Gagasan yang cukup fantastis adalah mengekspor air ke Arab Saudi
dari Sabang. Pemerintah daerah dan BPDPPBS menyambut baik
gagasan ini. Adalah Danau Aneuek Laot yang hanya 4 km dari Kota
Sabang akan dijadikan sumber air. Luas danau itu 5 km kali 0,5
km dengan kedalaman sekitar 40 meter. Air danau ini tak pernah
susut walau di musim kering. Tapi rencana ini pun kandas tanpa
sebab-sebab yang jelas. Yang pasti, "kebutuhan air bersih lokal
saja gawat, jangankan mau ekspor," kata kepala Perusahaan Air
Bersih Sabang.
Nafsu besar menjadikan Sabang sebagai "Singapura kedua",
menelantarkan masalah perkebunan. Pohon kelapa seluas lebih dari
1.000 hektar menghasilkan 850 ton kopra setahun. Cengkih yang
sudah populer sejak tahun 1950-an, kini menghasilkan 800 ton
setahun dari areal seluas 1.500 hektar - meskipun di sana tak
ada Dinas Perkebunan.
Petani di Sabang dianggap "masyarakat kelas dua". Yang paling
terhormat sekaligus cepat kaya walaupun penuh risiko adalah
pedagang cangkingan dengan menyelundup. Istilah di sini: jengek,
singkatan dari jenggo ekonomi. Mereka ini berusaha meloloskan
barang eks luar negeri dari Sabang ke daratan Aceh dengan seribu
akal.
Ulah jengek cukup berani. Melewati pintu Bea Cukai, mereka
misalnya melilitkan permadani atau selimut luks eks luar negeri
di tubuhnya, lalu ditutupi dengan sarung lusuh. Atau dijinjing
dengan tas plastik besar. Walau jengek ini mudah dicurigai,
dengan berbagai permainan bisa lolos. "Setiap kresek (tas
plastik) yang lolos, oknum di sana menerima Rp 3.500," tutur
seorang sumber TEMPO. Tentu saja, selain jengek, penyelundup
kelas kakap juga beroperasi, terutama menggunakan kapal
penangkap ikan. Sedangkan jengek menyeberang ke Aceh dengan
empat kapal yang beroperasi dari pelabuhan Balohan, 29 km dari
Sabang.
Pengawasan oknum di pelabuhan yang kurang ketat dan berbagai
gagasan yang kandas di Sabang menimbulkan banyak suara tak puas.
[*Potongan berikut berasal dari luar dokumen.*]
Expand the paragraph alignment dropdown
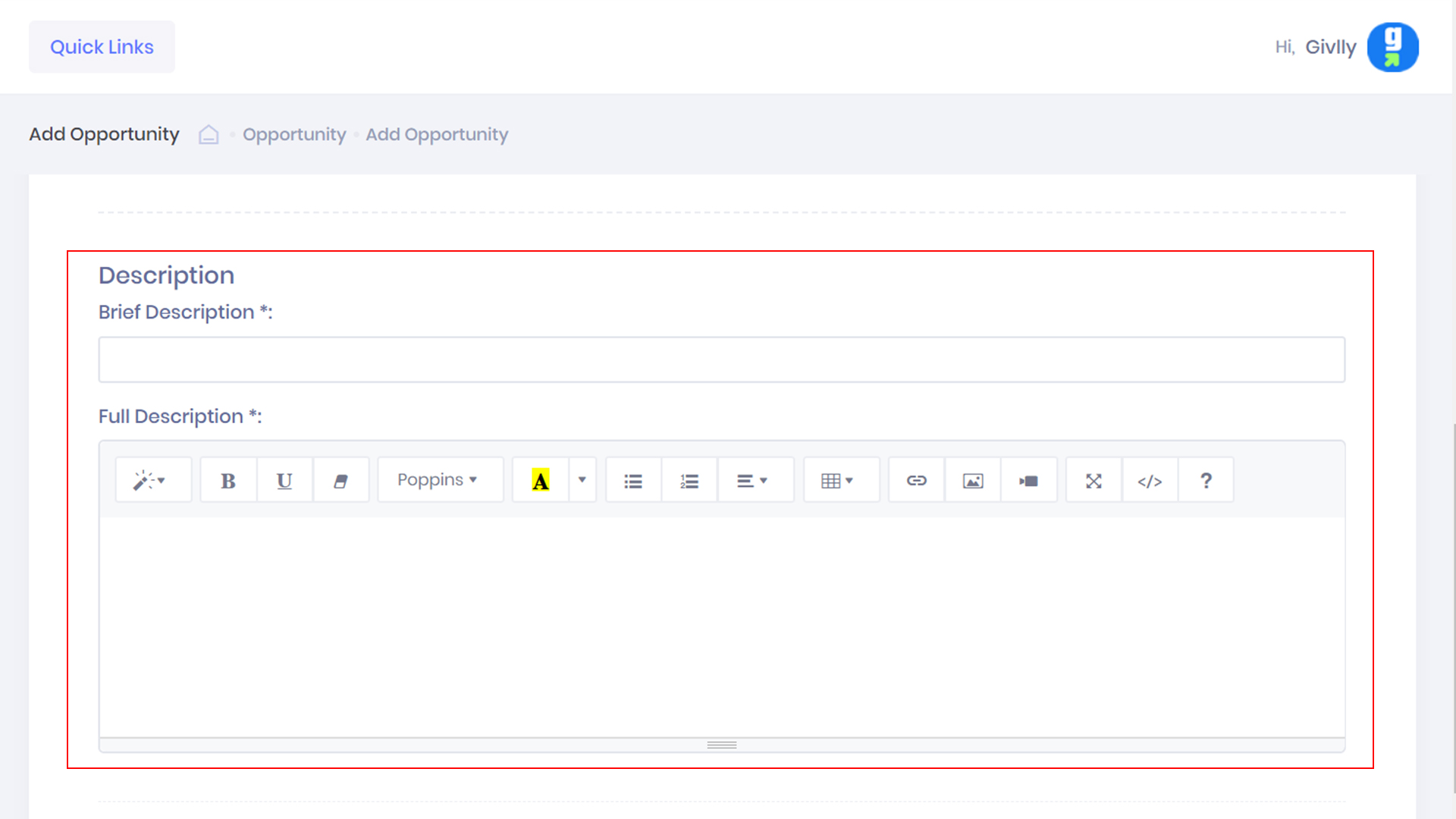 pyautogui.click(x=753, y=481)
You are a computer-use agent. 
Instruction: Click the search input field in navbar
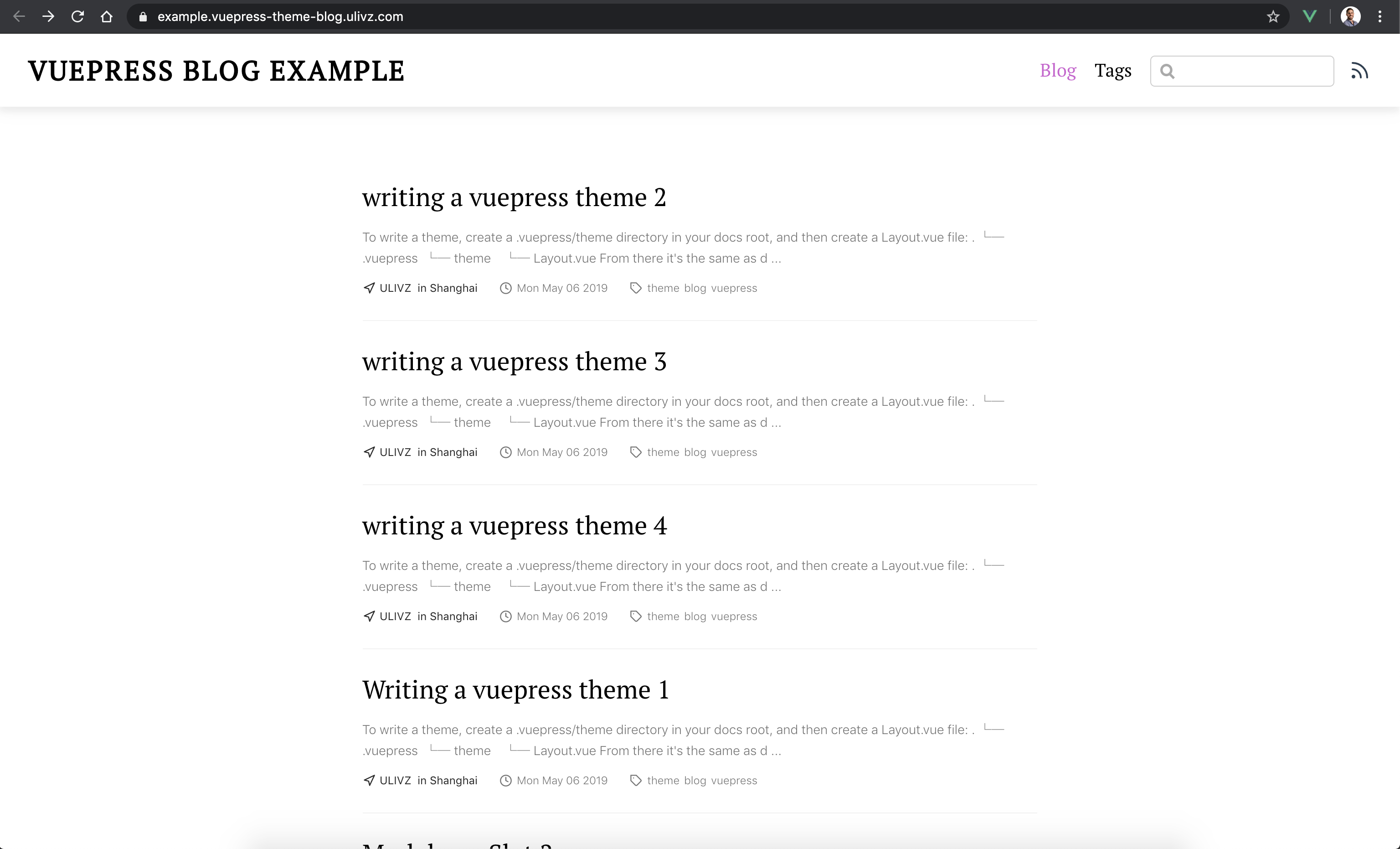pos(1242,70)
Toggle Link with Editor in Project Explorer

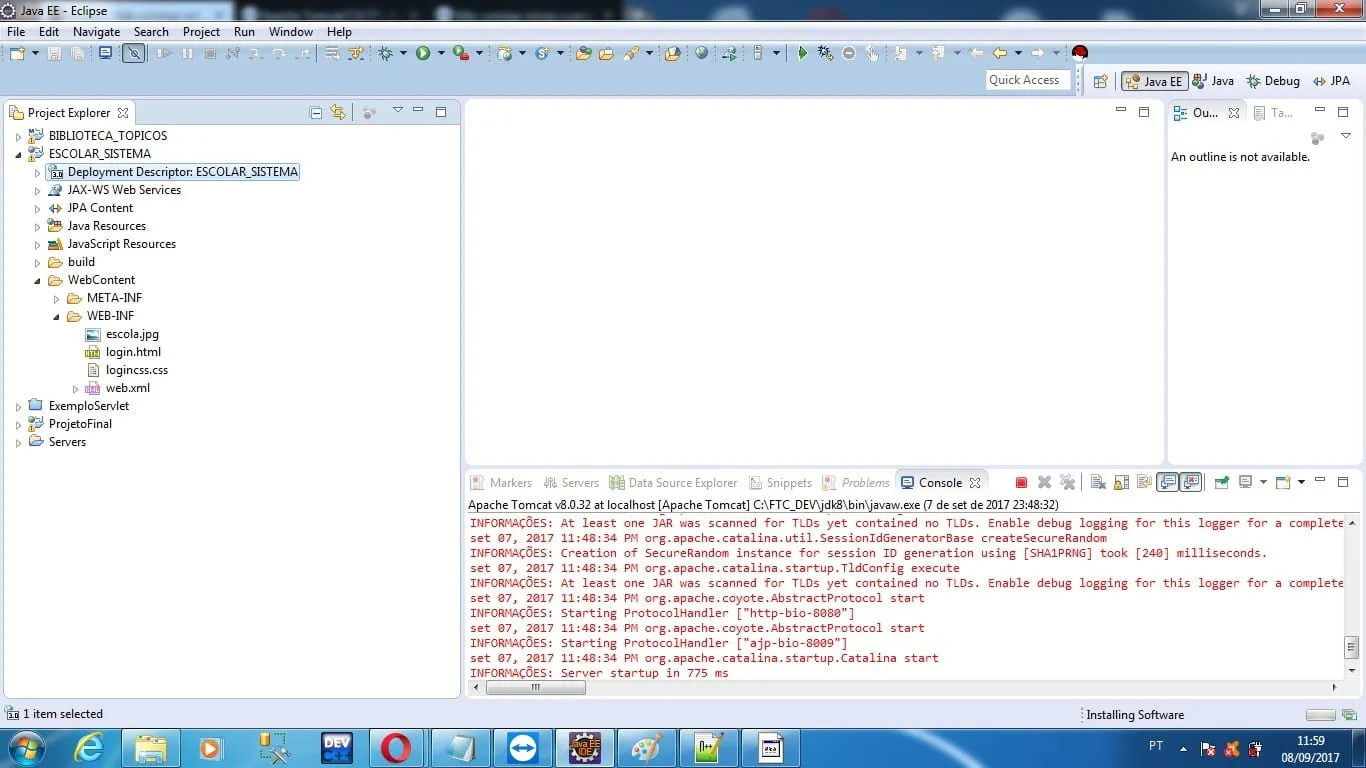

"Sabang cuma besar dalam rasa tetapi kecil dalam fakta," kata
Safrudin, 23 jebolan APDN Banda Aceh yang bekerja di kantor wali
kota Sabang. Dia mengaku, satu-satunya kebanggaan jadi penduduk
Sabang hanya ketika lagu perjuangan dari Barat sampai ke Timur
diubah menjadi Dari Sabang sampai Merauke. Selebihnya tak ada
apa-apa.
Siaran TVRI tak mudah diterima di Sabang dan sekitarnya. Dengan
antena tinggi, layar pesawat sering dimasuki bahasa Urdu dan
Thailand, entah dari pemancar yang mana. Karena itu, video kaset
menjadi laris apalagi gedung bioskop yan dua buah itu kini cuma
sebuah yang lebih banyak memutar film India.
Hubungan ke Sumatera, selain dengan empat kapal motor dari
Pelabuhan Sabang dan Balohan, juga bisa lewat udara. Lapangan
Cot Bak U terletak 2 km dari pusat Kota Sabang, milik TNI-AU,
setiap hari disinggahi pesawat Dakota dan Twin Otter
menghubungkan Pelabuhan Blang Bintang di Banda Aceh.